Crance is a research biologist at the Alaska Fisheries Science Center’s Marine Mammal Laboratory and is spending 60 days this summer in the Bering Sea on board the Yushin Maru #2, part of Pacific Ocean Whale and Ecosystem Research (POWER) survey for the International Whaling Commission.
The needle in the haystack was sighting a pair of North Pacific right whales in the eastern Bering Sea, about 55 miles “east of their critical habitat inside Bristol Bay.” Crance, whose work focuses on listening for whales, first heard the two whales early that afternoon. Her network of deployed sonobuoys detected their calls.
“Around 3:45 this afternoon, while listening to a group of very chatty killer whales and some walrus, I heard a faint upsweep, and then one more. Not wanting to get my hopes up, since it could easily have been a humpback whale, I waited, until finally I heard it. The faintest gunshot call - so quiet I almost missed it,” Crance wrote.
It was tough to triangulate the exact location, but the whales were estimated to be at a distance of 10 to 32 miles from the vessel. After a “frustrating” few hours trying to close in for a visual sighting, Crance worried that the day’s survey would end and the chance would pass. The whales had “stopped vocalizing.”
With just 15 minutes left, the research team’s luck changed and the North Pacific right whales announced themselves again. The vessel closed in to take stunning photos and gather a biopsy sample from one.
“We are all elated,” she wrote. “The information obtained from this survey will help us better understand the population dynamics of this critically endangered species, and help guide conservation and management efforts in the future.”
This survey is the eighth of its kind, and the first to make use of an acoustic component, according to an Alaska Fisheries Science Center press release. There is a reason the scientists, including Crance, are particularly interested in the North Pacific right whale: they are not just rare, but considered “critically endangered.”
“At one point, some of the scientists at our center estimated that the North Pacific Right Whale population was once around 15-20,000 animals. Now it’s estimated to be around 30-50 animals in the Eastern North Pacific,” said Maggie Mooney-Seus, the AFSC communications manager.
Little is known about North Pacific right whales compared to similar species, and the researchers hope to be able to use the data collected from the whales to accelerate their understanding of the whales’ health, genetics, migration patterns, habitats, and breeding.
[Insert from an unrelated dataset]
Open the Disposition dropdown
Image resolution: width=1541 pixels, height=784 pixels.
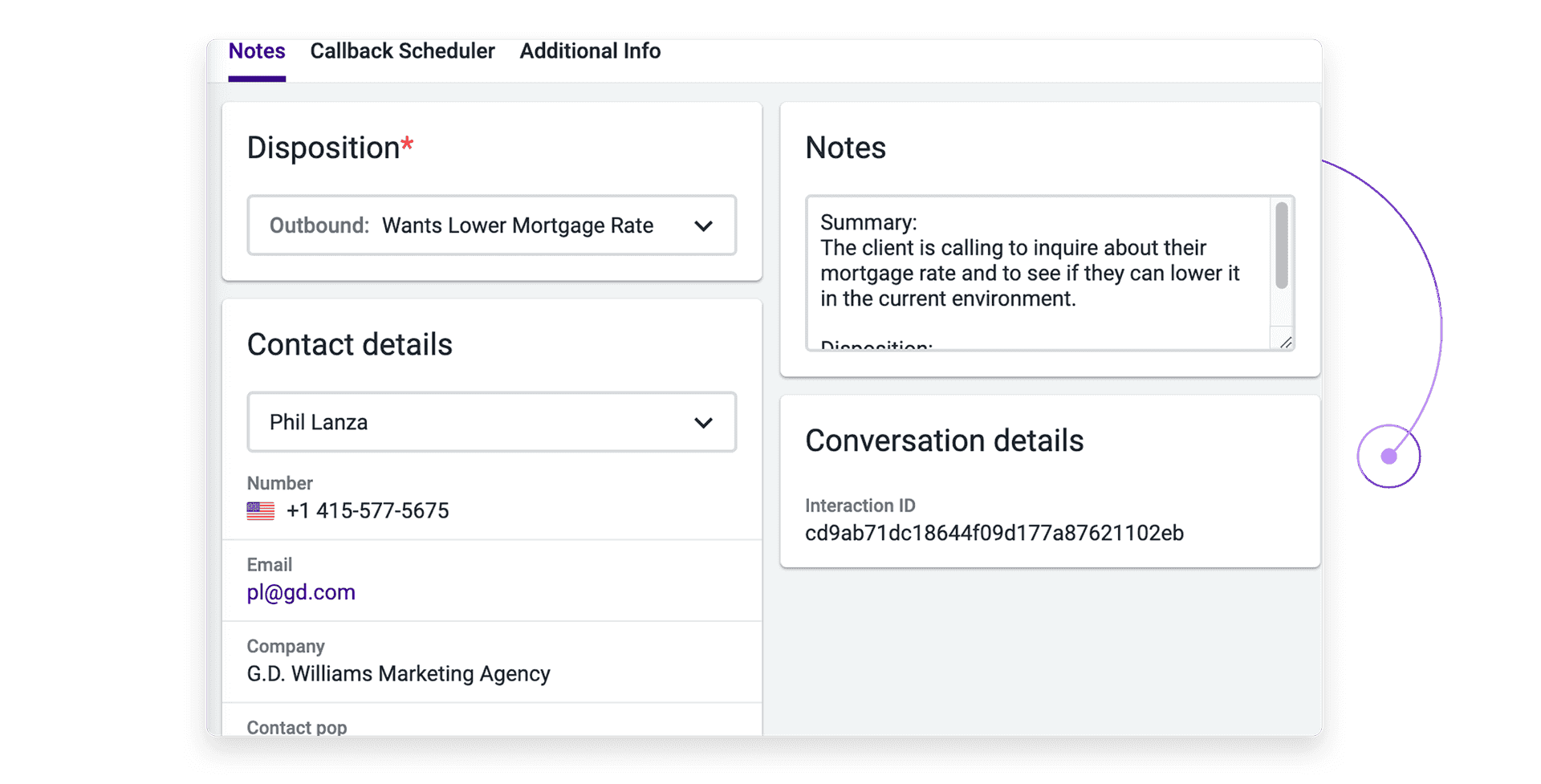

“We really don’t know anything about this species, where it spends most of the year, where it’s mating, raising its young and so this gives us a lot of good information. We’re excited because we haven’t had many of these opportunities over the last decade or so,” said Mooney-Sues.
The North Pacific right whales can grow to 59 feet long and adults weigh an average of 132,000 pounds. They can also live as long as 70 years. According to NOAA’s Alaska Fisheries Science Center, their population “pre-exploitation” likely exceed 11,000, but that the species was “heavily impacted by whaling, especially by large, illegal catches that were made by the former Soviet Union in the 1960s.” While their exact migration patterns are unclear beyond spending summers feeding at high-latitudes and winters in more temperate waters, right whales have often been seen in one area of western Bristol Bay between May and early November.
The survey is expected to continue during the summers of 2019 and 2020, moving the focus to the Central and then the Western Bering Sea in the coming years.